→ **Source text**:
From: Janusz Krzysztofik <[email protected]>
During i915_driver_unload(), GEM contexts are verified restrictively
inside i915_gem_fini() if they don't consume shared resources which
should be cleaned up before the driver is released. If those checks
don't result in kernel panic, one more check is performed at the end of
i915_gem_fini() which issues a WARN_ON() if GEM contexts still exist.
Some GEM contexts are allocated unconditionally on device file open,
one per each file descriptor, and are kept open until those file
descriptors are closed. Since open file descriptors prevent the driver
module from being unloaded, that protects the driver from being
released while contexts are still open. However, that's not the case
on driver unbind or device unplug sysfs operations which are executed
regardless of open file descriptors.
To protect kernel resources from being accessed by those open file
decriptors while driver unbind or device unplug operation is in
progress, the driver now calls drm_device_unplug() at the beginning of
that process and relies on the DRM layer to provide such protection.
Taking all above information into account, as soon as shared resources
not associated with specific file descriptors are cleaned up, it should
be safe to postpone completion of driver release until users of those
open file decriptors give up on errors and close them.
When device has been marked unplugged, use WARN_ON() conditionally so
the warning is displayed only if a GEM context not associated with a
file descriptor is still allocated.
Signed-off-by: Janusz Krzysztofik <[email protected]>
---
drivers/gpu/drm/i915/i915_gem.c | 12 +++++++++++-
1 file changed, 11 insertions(+), 1 deletion(-)

→ **Requirements**:
A) Answer these questions from the i915 patch description:
(i) Which function issues a WARN_ON() at its end if GEM contexts still exist?
(ii) On what event are some GEM contexts allocated unconditionally?
(iii) What function does the driver now call at the beginning of a driver unbind or device unplug?
B) From the records, transcribe the lines between the one holding "Click the curved double-headed arrow 204,306" and the one holding "click(x=102, y=136)", inclusive.
The i915 patch description and the records after it are unrelated material.

→ **Items**:
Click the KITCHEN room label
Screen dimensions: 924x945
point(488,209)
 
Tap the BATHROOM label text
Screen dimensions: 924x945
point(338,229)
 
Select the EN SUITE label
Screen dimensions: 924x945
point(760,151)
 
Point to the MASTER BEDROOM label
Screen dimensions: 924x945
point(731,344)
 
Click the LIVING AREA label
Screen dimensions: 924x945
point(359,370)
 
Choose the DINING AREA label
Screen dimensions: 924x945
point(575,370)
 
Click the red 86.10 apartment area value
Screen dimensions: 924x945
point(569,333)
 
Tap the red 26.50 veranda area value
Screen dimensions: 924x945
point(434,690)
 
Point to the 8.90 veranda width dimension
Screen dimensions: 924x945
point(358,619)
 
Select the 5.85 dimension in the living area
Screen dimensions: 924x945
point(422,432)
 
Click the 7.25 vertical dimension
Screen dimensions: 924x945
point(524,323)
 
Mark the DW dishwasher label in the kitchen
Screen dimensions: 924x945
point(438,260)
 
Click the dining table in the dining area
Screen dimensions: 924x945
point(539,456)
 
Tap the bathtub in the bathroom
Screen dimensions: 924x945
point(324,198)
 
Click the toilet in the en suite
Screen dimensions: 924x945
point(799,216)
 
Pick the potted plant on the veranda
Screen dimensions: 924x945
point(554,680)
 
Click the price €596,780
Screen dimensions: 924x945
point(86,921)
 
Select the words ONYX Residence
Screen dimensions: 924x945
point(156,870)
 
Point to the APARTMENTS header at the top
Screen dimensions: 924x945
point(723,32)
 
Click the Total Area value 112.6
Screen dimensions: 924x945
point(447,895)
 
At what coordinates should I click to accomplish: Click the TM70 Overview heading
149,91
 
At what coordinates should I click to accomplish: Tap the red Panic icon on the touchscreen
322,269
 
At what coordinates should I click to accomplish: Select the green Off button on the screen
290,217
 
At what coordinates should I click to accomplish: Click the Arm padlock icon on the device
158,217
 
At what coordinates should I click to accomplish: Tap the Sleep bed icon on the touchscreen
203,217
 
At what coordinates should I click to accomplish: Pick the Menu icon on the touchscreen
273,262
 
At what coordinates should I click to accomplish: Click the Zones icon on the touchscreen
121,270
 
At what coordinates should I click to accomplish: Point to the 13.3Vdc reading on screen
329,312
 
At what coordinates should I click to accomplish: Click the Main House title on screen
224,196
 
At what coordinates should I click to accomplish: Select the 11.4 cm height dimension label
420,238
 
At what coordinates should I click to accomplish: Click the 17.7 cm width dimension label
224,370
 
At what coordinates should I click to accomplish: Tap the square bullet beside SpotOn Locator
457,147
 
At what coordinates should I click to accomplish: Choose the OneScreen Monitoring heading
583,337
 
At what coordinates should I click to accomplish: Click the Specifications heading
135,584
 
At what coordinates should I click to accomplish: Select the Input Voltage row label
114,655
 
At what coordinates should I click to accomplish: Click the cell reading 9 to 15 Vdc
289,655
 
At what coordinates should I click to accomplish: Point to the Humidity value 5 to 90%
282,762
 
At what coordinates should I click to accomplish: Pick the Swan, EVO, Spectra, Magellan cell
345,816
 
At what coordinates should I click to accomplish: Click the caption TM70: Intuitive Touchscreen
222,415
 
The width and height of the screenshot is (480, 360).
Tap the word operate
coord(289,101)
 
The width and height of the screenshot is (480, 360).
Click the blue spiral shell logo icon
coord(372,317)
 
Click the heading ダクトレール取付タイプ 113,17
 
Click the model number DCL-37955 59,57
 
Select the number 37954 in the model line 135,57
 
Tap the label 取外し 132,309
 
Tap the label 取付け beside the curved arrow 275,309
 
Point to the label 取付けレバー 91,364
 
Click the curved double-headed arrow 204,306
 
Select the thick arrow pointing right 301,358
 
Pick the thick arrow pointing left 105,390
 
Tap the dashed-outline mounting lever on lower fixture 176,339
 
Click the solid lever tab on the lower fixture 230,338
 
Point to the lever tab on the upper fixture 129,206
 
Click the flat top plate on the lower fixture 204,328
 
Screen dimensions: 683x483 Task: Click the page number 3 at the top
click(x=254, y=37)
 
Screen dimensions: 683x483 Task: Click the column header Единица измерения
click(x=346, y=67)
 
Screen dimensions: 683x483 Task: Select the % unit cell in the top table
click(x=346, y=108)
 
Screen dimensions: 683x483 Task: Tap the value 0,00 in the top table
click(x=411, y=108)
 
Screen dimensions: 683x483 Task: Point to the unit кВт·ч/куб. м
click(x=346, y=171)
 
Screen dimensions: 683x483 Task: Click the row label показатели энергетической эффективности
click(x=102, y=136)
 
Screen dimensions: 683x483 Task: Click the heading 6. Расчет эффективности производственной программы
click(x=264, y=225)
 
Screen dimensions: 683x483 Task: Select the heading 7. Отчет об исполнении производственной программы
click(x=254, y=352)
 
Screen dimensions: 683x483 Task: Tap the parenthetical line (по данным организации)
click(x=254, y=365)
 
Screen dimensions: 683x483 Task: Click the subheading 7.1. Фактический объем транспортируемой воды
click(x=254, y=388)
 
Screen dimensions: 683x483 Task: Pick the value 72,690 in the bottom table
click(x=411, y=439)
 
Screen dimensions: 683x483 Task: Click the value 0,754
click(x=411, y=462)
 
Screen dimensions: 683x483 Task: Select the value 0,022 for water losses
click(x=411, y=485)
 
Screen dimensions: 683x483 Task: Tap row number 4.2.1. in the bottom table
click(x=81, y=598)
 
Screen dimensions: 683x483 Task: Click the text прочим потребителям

→ **Solved tasks**:
A)
(i) i915_gem_fini()
(ii) On device file open, one per file descriptor
(iii) drm_device_unplug()

B)
Click the curved double-headed arrow 204,306
 
Select the thick arrow pointing right 301,358
 
Pick the thick arrow pointing left 105,390
 
Tap the dashed-outline mounting lever on lower fixture 176,339
 
Click the solid lever tab on the lower fixture 230,338
 
Point to the lever tab on the upper fixture 129,206
 
Click the flat top plate on the lower fixture 204,328
 
Screen dimensions: 683x483 Task: Click the page number 3 at the top
click(x=254, y=37)
 
Screen dimensions: 683x483 Task: Click the column header Единица измерения
click(x=346, y=67)
 
Screen dimensions: 683x483 Task: Select the % unit cell in the top table
click(x=346, y=108)
 
Screen dimensions: 683x483 Task: Tap the value 0,00 in the top table
click(x=411, y=108)
 
Screen dimensions: 683x483 Task: Point to the unit кВт·ч/куб. м
click(x=346, y=171)
 
Screen dimensions: 683x483 Task: Click the row label показатели энергетической эффективности
click(x=102, y=136)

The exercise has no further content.